I'm in the same situation, think i'm gunna go for this but probabily the i5 760. Comes in at under £650 with free shipping (need 20 posts on this forum) Woops no dvd drive (add £15) perhaps a slightly cheaper psu and xigmatek asgard instead of antec 300. Didn't include Os either because it wasn't stated you need one. Just did a editted build.
drop the case to a coolermaster 335 £30 from scan. drop the mobo to a UD2 instead of UD5 that will shave a few pounds off however if you need a complete build including monitor i5 -750 is above your budget and you should probly be looking at maybe at an AMD build try the affordable allround on bit-tech but upgrade the GPU and add the monitor and if the budget allows drop in a phenom X4 too why do you nede SLI since its very premium feature and your on a tight budget ? SLI IMO has always been a waste of money as performance varies too much and getting a 2nd card later is worse than buying a single better GPU later
He said he wants sli, ud2 drops the pci-e ports to x4 which makes sli almost pointless where as the ud5 does it at x8. He says he doesn't need a monitor. My second build costs £644.98 so you could upgrade the case to a cm elite series. The AMD route is also worth considering, being a bit cheaper, and the am3 socket will allow you to upgrade to the new processors out next year that afaik are going to be am3 rev 2 socket not sure if that's confirmed yet.

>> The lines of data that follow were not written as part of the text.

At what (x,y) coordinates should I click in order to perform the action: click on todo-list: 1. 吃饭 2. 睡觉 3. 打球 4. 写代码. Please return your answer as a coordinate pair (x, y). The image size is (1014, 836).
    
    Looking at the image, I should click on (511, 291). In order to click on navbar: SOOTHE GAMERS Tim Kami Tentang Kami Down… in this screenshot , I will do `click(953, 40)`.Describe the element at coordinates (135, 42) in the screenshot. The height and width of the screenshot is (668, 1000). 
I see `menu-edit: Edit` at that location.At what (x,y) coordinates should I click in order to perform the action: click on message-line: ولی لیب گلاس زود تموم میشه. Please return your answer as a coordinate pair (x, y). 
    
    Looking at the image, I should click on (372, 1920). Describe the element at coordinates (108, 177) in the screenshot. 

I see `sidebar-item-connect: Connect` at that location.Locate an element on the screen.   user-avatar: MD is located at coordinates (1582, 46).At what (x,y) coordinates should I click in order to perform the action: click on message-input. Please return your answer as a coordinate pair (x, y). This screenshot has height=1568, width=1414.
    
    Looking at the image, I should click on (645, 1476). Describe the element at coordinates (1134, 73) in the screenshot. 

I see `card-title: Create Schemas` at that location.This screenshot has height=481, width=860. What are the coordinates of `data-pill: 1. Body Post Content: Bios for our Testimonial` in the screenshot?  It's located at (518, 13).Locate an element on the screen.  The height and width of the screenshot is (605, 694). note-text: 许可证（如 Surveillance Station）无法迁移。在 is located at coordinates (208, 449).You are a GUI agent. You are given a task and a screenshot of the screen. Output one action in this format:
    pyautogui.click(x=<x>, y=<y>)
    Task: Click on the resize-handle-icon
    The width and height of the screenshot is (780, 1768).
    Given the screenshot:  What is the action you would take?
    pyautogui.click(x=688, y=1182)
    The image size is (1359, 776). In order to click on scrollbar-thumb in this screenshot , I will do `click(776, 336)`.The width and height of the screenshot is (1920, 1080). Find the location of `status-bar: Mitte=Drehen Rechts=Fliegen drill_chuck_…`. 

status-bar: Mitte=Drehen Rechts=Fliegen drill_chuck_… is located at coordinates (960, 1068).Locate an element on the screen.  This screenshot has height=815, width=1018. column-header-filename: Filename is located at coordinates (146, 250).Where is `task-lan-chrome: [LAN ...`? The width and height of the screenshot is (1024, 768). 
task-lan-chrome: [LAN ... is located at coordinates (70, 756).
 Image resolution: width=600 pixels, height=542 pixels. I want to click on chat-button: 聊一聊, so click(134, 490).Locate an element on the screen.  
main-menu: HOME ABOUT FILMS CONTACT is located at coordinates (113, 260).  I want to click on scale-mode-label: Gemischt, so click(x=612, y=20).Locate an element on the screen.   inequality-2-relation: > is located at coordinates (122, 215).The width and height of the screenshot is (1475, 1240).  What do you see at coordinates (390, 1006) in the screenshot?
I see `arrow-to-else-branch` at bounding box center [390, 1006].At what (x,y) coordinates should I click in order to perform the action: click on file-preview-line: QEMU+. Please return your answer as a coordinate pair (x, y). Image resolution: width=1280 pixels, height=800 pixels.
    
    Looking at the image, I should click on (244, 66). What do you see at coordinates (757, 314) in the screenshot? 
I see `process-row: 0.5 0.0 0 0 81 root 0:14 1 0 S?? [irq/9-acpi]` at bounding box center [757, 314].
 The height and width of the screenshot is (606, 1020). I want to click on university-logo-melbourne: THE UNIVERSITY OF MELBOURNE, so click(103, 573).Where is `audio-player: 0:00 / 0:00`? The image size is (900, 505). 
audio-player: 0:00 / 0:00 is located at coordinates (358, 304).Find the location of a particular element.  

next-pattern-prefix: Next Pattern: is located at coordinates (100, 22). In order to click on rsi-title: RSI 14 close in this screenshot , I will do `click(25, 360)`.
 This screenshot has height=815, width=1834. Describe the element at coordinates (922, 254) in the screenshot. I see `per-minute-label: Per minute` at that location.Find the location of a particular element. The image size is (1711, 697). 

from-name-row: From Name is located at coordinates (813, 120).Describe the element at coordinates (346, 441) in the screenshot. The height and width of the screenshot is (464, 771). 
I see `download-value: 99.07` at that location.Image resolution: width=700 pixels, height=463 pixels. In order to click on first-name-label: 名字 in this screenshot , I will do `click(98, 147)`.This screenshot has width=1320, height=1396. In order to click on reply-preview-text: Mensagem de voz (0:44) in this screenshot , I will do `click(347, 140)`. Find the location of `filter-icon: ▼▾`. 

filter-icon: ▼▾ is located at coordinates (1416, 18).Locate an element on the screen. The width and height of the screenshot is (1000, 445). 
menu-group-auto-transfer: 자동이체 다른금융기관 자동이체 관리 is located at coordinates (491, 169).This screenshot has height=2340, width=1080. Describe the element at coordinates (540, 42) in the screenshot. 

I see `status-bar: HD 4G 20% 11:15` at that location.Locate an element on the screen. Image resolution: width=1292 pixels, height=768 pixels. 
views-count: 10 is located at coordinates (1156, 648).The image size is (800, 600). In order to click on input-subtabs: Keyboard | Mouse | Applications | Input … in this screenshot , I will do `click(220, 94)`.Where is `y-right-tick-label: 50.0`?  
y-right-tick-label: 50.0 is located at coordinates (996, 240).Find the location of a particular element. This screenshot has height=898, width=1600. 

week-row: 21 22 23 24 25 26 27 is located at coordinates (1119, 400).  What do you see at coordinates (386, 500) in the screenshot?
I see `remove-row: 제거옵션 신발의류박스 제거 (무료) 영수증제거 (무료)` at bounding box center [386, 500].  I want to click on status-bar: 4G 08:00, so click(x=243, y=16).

I agree with you on sli, and its the same matter for crossfirex. When buying a pc you should buy a single graphics card that does what you want not two. If you plan on doing it as a upgrade route later on, its probabily not going to be worth it and you'd be better off sticking it on ebay and getting a new card altogether imo. This is in regard to gaming pc's btw. Folding machines might be worth it i don't know much about them.
It doesn't have to be it just can be, because it fits in his budget. It's down to him if he wants to save a bit of money.